The CDC recommends children should get two doses of the MMR vaccine, starting with the first dose at 12 to 15 months of age and the second dose at 4 through 6 years of age. Children can get their second dose earlier as long as it is at least 28 days after the first dose.

As of August, the agency reported 90.8% of people received their MMR vaccine by 24 months. Health experts aren't surprised children infected with mumps are more likely to be vaccinated because vaccination rates are so high.

“As more and more people are vaccinated, given that the vaccine isn’t 100% effective, more and more of those who are hospitalized will be vaccinated,” Offit said.

Two doses of the MMR vaccine is 97% effective against measles and rubella, but it’s 88% effective against mumps, the CDC reports.
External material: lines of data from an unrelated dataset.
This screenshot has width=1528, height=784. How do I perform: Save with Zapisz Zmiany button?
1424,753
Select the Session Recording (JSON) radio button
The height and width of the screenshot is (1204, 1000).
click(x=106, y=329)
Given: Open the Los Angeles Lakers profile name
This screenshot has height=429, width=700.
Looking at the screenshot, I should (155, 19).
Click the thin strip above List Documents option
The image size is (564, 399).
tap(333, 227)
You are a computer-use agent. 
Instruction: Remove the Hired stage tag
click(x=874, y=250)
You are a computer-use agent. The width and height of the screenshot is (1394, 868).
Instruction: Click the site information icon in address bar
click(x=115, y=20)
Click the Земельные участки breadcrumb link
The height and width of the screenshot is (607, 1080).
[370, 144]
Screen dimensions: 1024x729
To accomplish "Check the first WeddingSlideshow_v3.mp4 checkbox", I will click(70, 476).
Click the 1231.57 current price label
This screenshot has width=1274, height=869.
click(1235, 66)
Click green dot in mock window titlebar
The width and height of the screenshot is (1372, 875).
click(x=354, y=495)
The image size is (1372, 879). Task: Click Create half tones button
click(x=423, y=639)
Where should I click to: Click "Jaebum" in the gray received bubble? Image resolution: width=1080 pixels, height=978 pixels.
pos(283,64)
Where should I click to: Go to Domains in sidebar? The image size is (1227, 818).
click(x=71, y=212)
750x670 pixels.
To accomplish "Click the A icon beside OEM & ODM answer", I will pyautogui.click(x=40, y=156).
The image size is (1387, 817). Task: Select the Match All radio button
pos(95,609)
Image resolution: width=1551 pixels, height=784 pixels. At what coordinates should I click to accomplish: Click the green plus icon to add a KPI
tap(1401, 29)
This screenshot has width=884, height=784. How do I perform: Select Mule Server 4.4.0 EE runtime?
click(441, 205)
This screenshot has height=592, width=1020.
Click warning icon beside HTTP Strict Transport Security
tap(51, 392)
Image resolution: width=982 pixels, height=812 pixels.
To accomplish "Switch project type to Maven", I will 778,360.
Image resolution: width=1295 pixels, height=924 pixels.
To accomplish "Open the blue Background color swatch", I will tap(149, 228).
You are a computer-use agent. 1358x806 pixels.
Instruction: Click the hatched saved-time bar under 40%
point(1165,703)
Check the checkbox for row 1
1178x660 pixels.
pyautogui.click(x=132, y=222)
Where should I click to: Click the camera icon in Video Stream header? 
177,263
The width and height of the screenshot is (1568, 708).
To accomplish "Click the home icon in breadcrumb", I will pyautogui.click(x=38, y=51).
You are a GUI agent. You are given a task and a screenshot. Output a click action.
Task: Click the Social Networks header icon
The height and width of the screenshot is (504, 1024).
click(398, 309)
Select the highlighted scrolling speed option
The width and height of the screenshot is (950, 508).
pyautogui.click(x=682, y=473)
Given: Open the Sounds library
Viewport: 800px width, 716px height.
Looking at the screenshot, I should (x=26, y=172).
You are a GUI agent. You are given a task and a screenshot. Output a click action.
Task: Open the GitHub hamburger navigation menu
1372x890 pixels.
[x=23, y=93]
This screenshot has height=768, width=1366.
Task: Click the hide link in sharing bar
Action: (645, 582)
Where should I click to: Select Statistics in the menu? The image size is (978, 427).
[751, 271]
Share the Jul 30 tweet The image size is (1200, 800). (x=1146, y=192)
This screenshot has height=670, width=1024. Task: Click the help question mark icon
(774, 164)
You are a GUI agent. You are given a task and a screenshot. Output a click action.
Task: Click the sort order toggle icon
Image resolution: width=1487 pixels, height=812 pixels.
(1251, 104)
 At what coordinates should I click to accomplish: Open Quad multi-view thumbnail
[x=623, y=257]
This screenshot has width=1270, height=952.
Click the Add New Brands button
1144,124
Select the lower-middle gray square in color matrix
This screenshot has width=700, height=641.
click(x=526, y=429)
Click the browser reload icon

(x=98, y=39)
Health experts say immunity wanes over time and some people may not be protected against mumps later in life.

“So if 90% of the population is vaccinated and the vaccine is about 88% effective but every year that goes by you become less protected and the virus is already here, then it makes sense that we have pretty significant outbreaks and that there are a large number of cases of mumps every year,” Sabella said.

More than half of pediatric mumps cases occurred among children and adolescents age 11 to 17, according to the CDC report, which health experts say demonstrate how waning immunity plays a role in breakthrough infections.

Mumps outbreaks are rare, but most occur on college campuses, Sabella said. When this happens, public health authorities recommend an additional dose of the MMR vaccine to people at risk of exposure.

“It’s really easy to think that vaccines are going to be very effective and all vaccines are created equally but in reality that’s not the case,” he said. “Every one of these viruses is a little bit different and every vaccine we have against these viruses is going to be different.”

Experts say Americans shouldn't be concerned by the CDC study as the mumps vaccine is effective at preventing severe complications from the disease. However, pediatricians shouldn't dismiss the possibility of a mumps diagnosis when patients exhibit symptoms, even if they're fully vaccinated.

"Unvaccinated people are still at higher risk for mumps and still at higher risk for mumps complications," Marlow said. "High vaccination coverage maintains control of mumps in the U.S. so we don’t return to those days of 100,000 cases reported every year."